TASK REQUIREMENTS => Gather from the material every line that contains the string "header".

AVAILABLE DATA =>
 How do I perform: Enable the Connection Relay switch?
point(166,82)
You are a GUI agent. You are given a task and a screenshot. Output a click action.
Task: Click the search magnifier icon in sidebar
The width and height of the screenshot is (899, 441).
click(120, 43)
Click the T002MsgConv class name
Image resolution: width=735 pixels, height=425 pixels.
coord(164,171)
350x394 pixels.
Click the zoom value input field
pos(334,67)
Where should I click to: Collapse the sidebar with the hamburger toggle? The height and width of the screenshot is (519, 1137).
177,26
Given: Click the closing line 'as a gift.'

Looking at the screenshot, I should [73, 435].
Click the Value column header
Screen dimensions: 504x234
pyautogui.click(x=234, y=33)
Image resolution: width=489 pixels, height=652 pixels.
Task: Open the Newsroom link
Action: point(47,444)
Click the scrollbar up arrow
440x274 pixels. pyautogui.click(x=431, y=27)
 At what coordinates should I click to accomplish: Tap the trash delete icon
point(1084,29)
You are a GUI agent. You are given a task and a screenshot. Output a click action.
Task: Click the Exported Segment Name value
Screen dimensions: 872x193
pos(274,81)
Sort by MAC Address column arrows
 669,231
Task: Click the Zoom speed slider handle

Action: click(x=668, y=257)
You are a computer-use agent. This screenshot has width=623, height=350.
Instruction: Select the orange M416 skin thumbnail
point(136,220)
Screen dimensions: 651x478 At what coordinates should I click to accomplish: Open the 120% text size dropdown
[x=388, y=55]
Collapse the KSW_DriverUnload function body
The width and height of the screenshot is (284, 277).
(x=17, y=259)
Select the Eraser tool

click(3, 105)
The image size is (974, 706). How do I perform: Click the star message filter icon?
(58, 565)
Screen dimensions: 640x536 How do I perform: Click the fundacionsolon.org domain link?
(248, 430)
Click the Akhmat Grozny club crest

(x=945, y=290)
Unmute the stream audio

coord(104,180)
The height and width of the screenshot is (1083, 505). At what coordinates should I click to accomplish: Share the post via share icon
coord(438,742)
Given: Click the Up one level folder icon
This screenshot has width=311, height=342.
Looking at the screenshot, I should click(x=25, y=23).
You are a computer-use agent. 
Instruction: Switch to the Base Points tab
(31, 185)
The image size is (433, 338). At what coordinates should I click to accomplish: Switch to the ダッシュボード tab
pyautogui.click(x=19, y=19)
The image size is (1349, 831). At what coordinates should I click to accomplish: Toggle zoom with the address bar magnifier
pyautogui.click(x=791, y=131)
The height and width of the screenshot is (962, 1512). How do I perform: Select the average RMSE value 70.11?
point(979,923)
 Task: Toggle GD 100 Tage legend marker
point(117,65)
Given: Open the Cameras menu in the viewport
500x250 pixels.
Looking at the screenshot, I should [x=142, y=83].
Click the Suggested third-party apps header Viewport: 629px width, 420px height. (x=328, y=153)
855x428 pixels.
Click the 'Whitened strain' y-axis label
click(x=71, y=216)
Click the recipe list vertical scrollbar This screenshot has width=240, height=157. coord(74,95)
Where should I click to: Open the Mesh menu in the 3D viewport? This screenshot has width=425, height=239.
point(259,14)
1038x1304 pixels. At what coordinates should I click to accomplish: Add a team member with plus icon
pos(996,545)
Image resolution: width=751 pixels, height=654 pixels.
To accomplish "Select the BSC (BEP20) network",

SOLUTION BELOW =>
Click the Value column header
Click the Suggested third-party apps header Viewport: 629px width, 420px height. (x=328, y=153)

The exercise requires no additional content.